** WHAT YOU NEED TO DO **
Your answer must be the exact lines from the one holding "Screen dimensions: 397x253" through the last line of the records below, with no pictures.

** GIVEN DATA **
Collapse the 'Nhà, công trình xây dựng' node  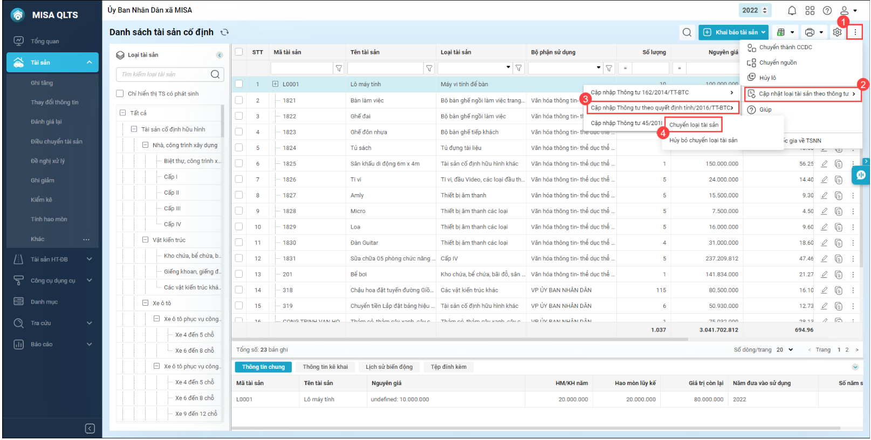click(145, 145)
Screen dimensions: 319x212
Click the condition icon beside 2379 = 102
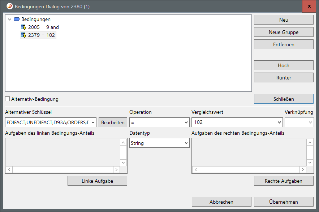tap(23, 35)
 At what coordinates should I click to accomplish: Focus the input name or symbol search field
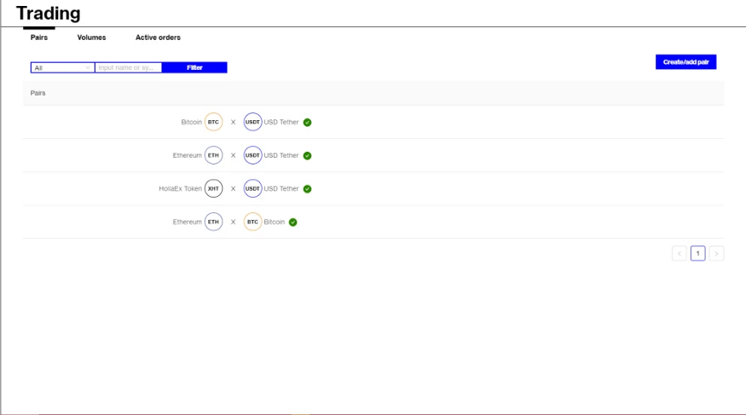[x=128, y=67]
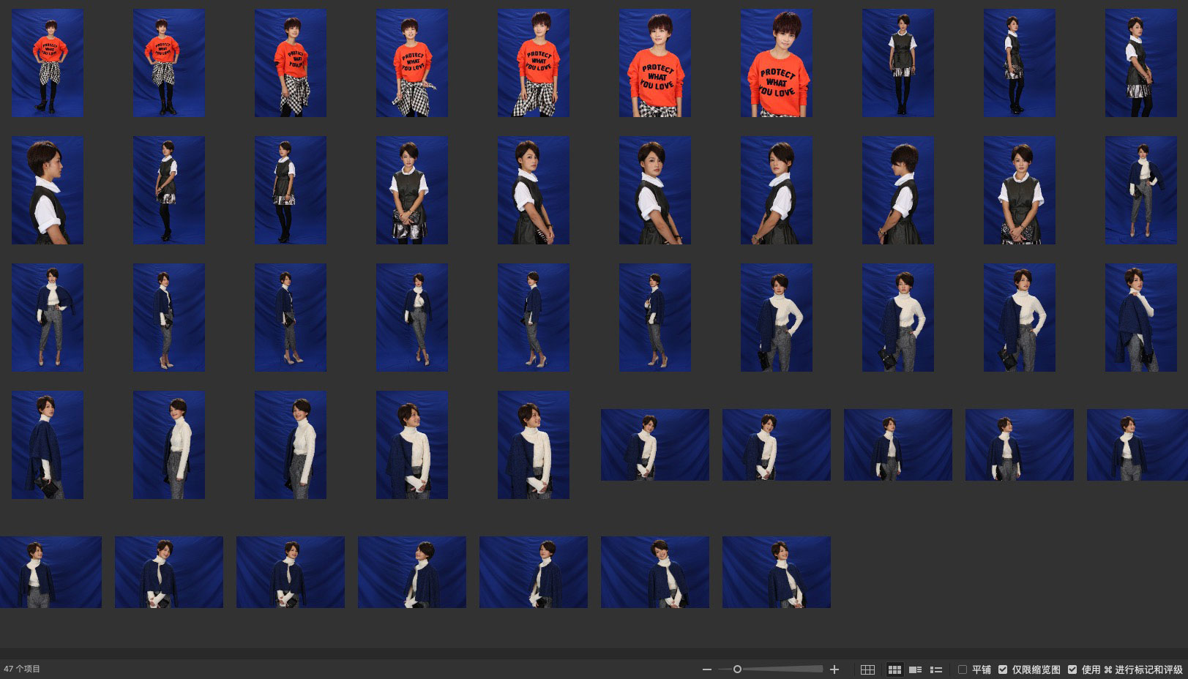
Task: Select the tightest close-up orange sweater photo
Action: [x=777, y=63]
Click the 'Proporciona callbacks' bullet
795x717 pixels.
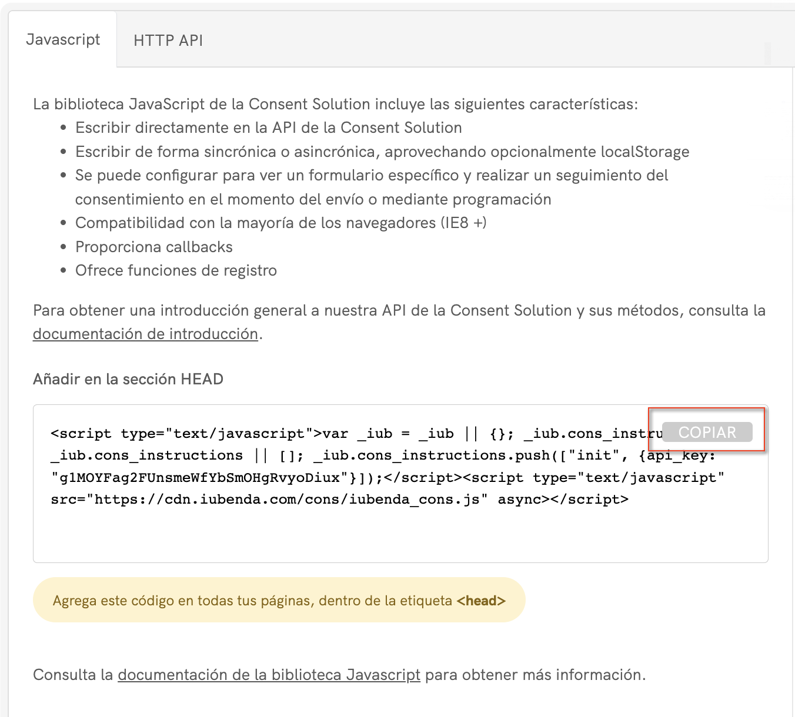coord(154,247)
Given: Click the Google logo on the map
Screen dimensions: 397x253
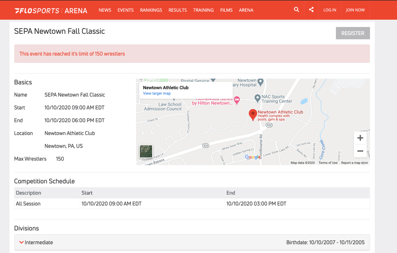Looking at the screenshot, I should (x=252, y=157).
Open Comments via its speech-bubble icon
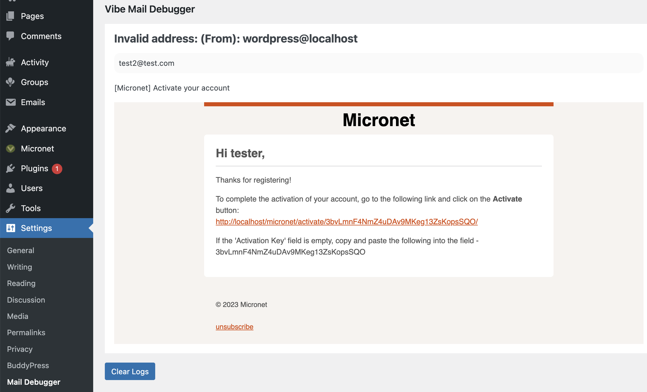 point(10,36)
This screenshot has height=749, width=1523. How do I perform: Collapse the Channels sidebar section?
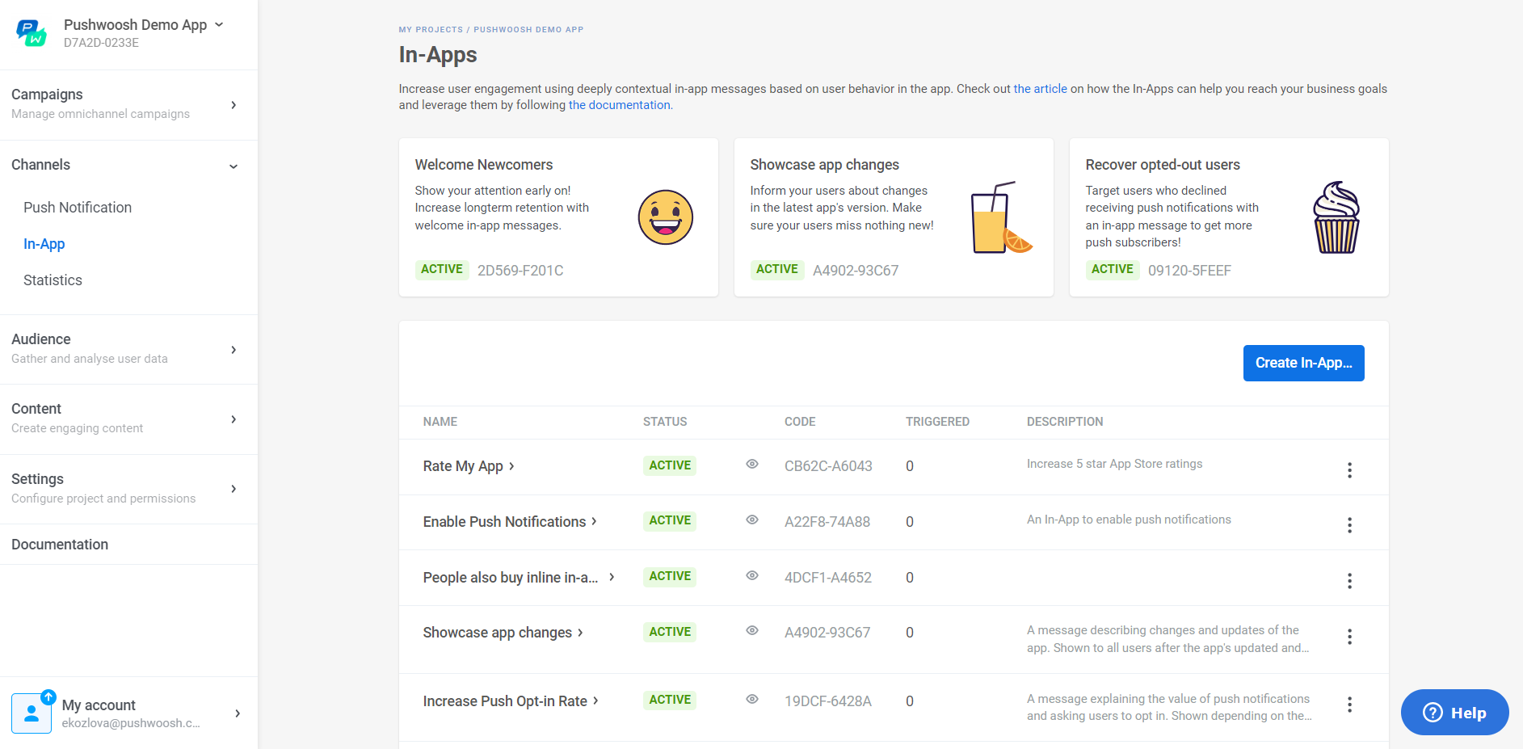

** FINAL ANSWER **
Screen dimensions: 397x253
Looking at the screenshot, I should (x=252, y=157).
Open Comments via its speech-bubble icon
 point(10,36)
This screenshot has height=749, width=1523. How do I perform: Collapse the Channels sidebar section?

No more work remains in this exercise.